[WORK TO COMPLETE]
Copy out the final lines of the material word for word. Start at the line that contains "click on Collaboration." and continue through the end of the material.

[Word and element pointing entries]
********

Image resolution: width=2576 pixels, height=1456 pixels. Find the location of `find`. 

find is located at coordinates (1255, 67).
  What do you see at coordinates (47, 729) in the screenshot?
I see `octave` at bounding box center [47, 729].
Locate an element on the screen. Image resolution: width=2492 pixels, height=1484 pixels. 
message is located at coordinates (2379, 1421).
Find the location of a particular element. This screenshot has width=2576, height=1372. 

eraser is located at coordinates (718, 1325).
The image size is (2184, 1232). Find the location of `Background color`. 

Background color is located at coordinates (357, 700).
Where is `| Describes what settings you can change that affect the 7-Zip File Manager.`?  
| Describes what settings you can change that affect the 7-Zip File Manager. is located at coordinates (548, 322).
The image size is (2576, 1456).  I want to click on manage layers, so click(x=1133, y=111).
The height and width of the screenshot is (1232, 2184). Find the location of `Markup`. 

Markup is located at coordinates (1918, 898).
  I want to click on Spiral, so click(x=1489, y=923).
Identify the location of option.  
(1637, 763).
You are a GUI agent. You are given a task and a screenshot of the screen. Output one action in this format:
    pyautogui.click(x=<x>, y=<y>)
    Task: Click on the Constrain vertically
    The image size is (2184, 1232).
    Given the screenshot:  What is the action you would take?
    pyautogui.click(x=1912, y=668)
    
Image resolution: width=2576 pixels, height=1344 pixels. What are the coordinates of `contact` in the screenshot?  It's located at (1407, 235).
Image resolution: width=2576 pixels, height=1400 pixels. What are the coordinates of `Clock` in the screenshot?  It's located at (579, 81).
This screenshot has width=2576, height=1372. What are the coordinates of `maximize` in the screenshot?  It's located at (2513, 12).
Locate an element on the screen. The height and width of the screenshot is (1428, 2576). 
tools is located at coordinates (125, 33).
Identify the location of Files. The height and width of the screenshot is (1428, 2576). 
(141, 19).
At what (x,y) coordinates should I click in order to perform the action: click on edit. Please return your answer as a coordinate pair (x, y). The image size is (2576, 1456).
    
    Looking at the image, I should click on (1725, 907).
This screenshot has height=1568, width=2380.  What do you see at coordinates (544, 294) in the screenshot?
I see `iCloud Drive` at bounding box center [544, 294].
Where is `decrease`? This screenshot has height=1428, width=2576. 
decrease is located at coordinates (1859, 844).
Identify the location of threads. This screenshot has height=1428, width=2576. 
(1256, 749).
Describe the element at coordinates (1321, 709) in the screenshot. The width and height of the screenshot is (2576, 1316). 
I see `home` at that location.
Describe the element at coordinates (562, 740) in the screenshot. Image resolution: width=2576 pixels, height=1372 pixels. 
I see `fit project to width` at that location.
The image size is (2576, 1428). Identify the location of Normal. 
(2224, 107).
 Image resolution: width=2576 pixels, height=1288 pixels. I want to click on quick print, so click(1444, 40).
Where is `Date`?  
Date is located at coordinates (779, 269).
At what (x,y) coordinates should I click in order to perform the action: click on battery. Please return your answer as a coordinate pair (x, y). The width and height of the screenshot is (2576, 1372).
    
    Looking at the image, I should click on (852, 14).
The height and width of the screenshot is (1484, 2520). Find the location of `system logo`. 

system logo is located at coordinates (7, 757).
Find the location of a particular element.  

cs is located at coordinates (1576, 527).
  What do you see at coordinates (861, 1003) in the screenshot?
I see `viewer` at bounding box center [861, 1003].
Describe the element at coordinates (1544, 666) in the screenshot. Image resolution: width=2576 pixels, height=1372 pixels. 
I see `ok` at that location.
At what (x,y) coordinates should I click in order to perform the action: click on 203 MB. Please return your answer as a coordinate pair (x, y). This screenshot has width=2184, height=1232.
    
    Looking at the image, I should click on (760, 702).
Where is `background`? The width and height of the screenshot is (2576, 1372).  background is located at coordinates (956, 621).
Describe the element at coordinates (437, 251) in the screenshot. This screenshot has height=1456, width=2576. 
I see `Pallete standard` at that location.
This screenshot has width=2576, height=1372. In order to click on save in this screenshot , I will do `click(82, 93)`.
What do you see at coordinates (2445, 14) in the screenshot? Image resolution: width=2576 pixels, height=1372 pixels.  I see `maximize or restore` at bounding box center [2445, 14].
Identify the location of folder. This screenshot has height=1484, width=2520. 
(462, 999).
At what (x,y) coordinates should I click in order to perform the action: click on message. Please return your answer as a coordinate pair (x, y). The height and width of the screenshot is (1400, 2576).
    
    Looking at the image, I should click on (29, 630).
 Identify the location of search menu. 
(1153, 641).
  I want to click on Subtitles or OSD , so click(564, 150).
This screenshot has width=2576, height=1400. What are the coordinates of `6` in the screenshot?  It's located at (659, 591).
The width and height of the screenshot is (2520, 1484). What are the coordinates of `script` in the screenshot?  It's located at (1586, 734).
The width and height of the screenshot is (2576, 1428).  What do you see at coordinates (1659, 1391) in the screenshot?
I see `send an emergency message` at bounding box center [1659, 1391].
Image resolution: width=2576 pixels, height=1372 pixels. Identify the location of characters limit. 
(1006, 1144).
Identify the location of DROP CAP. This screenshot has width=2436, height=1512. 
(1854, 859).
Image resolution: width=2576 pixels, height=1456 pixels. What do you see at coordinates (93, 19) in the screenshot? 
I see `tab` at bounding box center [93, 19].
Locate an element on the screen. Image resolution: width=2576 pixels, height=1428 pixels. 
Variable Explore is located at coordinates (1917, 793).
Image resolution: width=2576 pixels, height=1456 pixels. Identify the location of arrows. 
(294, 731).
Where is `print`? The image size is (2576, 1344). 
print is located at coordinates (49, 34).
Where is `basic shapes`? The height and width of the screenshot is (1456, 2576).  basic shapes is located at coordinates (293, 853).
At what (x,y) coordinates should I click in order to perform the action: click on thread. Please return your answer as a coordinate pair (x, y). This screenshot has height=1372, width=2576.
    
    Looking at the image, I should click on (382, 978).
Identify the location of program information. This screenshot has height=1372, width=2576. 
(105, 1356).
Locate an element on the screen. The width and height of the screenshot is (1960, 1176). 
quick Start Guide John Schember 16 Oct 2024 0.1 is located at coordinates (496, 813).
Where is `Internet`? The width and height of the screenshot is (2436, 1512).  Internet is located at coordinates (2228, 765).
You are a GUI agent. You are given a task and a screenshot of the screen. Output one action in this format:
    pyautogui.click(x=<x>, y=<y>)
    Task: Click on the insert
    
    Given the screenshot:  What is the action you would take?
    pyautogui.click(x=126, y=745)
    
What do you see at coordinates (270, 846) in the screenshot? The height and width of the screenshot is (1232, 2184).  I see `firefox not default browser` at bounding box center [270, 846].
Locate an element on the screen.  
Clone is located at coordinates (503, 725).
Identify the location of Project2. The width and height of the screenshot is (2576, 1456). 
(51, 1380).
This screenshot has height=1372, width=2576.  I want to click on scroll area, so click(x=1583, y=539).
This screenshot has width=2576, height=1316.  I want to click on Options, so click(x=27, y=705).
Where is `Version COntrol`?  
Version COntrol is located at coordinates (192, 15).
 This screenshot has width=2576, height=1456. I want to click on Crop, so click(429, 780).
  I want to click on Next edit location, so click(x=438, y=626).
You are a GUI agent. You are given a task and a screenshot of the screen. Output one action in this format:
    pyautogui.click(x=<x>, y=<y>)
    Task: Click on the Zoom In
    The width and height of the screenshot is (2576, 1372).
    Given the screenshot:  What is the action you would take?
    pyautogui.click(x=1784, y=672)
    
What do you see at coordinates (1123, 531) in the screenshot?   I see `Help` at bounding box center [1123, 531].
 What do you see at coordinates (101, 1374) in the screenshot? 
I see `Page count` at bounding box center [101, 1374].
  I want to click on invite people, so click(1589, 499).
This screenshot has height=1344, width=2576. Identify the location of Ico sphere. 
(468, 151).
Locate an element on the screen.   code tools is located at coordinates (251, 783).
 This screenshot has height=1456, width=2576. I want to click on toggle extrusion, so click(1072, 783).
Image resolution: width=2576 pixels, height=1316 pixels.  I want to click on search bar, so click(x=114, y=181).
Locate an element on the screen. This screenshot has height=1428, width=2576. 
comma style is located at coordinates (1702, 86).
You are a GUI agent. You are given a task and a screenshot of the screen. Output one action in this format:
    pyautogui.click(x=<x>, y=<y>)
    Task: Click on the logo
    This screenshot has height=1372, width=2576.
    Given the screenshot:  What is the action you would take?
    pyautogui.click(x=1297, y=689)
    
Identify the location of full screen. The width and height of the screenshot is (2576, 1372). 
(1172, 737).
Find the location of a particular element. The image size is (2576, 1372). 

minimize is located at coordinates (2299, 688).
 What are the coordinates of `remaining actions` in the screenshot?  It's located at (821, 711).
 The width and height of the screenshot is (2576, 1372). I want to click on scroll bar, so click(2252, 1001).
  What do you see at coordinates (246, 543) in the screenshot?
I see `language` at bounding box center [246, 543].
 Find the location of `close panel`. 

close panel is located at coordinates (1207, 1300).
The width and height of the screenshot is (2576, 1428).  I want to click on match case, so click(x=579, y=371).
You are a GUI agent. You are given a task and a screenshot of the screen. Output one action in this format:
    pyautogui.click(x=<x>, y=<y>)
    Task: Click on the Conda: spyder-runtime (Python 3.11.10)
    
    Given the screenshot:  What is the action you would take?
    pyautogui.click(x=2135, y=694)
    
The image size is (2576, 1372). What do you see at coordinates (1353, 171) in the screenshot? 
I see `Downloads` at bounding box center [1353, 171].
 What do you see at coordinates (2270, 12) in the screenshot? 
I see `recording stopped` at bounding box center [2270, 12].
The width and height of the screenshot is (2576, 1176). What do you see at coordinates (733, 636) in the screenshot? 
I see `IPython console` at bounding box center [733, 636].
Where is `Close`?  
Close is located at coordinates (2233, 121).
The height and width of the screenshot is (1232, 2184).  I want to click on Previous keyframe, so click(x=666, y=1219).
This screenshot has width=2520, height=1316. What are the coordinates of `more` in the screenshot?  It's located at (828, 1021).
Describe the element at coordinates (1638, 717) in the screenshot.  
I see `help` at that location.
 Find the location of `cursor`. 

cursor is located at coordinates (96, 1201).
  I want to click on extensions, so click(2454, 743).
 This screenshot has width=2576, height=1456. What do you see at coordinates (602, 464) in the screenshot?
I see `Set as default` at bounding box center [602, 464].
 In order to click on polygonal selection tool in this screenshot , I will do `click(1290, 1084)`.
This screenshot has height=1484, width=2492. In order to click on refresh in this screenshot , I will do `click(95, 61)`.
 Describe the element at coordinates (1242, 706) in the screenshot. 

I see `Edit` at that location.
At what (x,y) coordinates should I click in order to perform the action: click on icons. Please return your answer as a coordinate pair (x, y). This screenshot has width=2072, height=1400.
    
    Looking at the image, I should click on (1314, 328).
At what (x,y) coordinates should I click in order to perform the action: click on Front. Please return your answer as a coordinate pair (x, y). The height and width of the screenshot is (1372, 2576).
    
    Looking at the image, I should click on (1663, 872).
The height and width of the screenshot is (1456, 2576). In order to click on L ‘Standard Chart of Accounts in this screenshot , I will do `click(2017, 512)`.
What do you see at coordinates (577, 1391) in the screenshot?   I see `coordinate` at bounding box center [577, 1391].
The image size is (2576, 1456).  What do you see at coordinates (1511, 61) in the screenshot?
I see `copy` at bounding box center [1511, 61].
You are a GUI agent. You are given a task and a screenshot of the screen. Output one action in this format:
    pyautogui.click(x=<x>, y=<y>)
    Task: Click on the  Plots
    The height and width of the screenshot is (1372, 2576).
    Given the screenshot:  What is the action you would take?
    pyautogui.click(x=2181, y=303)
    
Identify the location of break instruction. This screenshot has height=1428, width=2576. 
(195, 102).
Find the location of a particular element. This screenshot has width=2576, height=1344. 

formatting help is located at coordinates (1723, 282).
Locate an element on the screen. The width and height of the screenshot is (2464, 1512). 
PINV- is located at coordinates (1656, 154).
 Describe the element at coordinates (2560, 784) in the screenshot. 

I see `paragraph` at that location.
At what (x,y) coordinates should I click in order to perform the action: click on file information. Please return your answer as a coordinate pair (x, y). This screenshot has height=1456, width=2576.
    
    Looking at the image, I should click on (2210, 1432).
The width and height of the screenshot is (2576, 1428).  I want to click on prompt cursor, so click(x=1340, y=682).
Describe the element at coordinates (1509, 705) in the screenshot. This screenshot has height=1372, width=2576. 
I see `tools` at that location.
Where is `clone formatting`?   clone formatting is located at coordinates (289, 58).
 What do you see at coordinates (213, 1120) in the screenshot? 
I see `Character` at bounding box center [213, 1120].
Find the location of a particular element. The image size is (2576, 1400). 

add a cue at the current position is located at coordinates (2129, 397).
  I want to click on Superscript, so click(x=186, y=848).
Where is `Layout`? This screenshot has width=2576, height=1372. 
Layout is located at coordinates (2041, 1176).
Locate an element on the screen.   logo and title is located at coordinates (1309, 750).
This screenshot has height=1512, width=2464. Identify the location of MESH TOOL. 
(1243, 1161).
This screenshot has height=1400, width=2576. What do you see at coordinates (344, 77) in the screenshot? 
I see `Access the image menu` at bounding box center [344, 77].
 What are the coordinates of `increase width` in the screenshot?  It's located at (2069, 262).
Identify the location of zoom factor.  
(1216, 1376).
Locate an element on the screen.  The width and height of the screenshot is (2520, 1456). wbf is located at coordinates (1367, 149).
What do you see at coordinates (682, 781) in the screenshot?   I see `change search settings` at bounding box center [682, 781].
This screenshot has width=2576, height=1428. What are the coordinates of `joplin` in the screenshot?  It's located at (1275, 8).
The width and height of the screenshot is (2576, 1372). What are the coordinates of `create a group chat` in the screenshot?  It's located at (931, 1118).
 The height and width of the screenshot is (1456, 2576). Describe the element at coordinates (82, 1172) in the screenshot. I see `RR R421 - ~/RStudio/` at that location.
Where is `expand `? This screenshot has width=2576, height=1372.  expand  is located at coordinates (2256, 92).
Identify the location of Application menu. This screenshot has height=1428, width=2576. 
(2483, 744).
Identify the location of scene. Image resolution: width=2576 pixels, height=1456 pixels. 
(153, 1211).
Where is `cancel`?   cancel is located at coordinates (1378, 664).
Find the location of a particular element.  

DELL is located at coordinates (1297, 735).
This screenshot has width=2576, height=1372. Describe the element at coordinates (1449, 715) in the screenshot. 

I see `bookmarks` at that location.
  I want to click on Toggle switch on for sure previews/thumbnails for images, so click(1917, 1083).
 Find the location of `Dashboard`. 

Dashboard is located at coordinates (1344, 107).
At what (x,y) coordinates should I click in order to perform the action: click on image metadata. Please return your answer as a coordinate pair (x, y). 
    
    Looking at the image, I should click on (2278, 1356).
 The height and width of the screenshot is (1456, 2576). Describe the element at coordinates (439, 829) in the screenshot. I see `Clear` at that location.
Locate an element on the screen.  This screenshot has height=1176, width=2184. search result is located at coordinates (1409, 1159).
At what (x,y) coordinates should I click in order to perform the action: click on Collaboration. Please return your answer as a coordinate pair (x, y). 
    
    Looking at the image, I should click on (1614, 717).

********

[SOLUTION TO THIS EXERCISE]
At what (x,y) coordinates should I click in order to perform the action: click on Collaboration. Please return your answer as a coordinate pair (x, y). 
    
    Looking at the image, I should click on (1614, 717).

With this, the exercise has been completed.